----- Provided data -----
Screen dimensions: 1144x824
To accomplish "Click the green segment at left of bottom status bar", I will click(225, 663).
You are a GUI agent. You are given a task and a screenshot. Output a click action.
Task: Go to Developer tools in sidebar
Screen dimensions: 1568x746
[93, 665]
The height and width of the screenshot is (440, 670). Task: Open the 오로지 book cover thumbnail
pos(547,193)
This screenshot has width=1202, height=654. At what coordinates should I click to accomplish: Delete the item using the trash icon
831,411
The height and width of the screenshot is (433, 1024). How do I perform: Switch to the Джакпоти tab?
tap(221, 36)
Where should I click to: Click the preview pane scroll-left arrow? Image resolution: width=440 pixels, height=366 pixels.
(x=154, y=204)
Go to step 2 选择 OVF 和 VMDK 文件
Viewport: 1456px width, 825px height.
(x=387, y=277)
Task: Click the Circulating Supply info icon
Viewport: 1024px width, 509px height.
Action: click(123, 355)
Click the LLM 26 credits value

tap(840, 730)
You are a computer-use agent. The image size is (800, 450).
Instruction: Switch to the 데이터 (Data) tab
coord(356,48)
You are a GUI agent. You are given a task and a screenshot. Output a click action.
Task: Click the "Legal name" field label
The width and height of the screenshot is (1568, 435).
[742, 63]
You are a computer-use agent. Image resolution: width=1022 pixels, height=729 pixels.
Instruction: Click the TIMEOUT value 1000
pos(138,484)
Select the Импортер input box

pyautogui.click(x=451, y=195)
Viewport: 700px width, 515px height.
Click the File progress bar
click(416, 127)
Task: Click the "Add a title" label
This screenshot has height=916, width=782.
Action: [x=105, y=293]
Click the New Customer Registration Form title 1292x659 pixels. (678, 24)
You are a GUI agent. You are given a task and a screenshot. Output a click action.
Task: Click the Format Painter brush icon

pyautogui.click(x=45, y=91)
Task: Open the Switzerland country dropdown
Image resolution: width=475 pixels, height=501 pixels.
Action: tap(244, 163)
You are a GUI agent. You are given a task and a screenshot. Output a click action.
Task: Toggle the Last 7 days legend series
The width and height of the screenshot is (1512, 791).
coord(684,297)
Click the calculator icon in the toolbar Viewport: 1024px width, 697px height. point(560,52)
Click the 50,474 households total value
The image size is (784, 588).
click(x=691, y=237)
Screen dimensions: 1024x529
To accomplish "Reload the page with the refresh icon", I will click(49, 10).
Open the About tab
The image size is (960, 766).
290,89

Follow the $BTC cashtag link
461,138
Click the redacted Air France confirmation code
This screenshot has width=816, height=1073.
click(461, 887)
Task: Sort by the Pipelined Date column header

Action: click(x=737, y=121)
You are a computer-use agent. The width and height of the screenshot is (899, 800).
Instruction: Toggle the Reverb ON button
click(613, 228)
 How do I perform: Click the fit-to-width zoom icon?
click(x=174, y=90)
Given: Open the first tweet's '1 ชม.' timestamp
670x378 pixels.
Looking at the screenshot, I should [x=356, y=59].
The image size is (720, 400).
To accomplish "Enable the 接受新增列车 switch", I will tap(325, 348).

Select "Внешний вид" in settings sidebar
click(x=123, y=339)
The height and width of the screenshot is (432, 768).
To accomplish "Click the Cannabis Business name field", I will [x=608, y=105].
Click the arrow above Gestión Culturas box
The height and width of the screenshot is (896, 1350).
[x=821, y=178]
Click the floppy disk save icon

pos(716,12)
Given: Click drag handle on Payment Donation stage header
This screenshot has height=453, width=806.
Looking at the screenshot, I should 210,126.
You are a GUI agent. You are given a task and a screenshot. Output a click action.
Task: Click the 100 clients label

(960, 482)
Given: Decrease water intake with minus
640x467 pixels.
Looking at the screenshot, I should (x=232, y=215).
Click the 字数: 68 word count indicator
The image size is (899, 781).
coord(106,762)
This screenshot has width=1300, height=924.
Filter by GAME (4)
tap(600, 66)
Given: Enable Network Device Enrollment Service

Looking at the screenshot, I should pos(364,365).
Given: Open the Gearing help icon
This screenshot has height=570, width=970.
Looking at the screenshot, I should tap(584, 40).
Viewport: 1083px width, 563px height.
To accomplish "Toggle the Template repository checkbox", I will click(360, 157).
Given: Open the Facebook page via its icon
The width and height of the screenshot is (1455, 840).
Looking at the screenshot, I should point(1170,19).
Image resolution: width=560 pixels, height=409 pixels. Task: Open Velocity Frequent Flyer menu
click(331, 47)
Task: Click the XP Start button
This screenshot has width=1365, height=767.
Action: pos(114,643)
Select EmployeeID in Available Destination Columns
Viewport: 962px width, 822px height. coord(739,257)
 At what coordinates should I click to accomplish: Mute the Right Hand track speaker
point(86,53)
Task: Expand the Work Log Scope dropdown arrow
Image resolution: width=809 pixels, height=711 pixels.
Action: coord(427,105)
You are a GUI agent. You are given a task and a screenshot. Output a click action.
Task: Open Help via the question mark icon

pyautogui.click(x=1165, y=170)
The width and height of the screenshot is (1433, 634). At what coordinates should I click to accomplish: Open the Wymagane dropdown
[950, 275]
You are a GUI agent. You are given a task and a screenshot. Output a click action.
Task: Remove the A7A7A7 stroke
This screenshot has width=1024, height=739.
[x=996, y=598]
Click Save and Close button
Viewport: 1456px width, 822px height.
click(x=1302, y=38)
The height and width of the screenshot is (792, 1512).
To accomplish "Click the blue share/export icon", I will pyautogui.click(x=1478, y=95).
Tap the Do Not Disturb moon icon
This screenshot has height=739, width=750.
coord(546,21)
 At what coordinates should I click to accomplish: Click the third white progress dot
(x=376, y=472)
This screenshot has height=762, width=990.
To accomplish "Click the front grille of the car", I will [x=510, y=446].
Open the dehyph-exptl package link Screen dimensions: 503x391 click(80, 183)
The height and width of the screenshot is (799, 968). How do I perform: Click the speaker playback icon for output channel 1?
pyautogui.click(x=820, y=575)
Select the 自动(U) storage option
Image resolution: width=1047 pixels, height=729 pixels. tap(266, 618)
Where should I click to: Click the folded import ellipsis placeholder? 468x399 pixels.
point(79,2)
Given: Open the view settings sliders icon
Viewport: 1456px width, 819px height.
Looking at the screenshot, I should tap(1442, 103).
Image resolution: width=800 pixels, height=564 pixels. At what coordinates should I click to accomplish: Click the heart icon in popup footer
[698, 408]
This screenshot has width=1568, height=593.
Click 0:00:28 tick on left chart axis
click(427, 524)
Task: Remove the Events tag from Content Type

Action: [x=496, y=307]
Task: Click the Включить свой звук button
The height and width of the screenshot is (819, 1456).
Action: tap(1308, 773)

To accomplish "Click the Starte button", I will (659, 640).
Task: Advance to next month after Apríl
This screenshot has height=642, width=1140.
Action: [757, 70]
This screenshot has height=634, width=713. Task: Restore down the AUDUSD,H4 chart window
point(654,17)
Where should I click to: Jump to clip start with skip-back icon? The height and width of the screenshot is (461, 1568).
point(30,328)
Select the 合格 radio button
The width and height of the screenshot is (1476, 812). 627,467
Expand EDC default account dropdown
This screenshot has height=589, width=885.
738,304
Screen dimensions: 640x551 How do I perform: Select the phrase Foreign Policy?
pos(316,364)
-----
Give the number of lines in the records above in which the word "title" appears. Include no other text.

2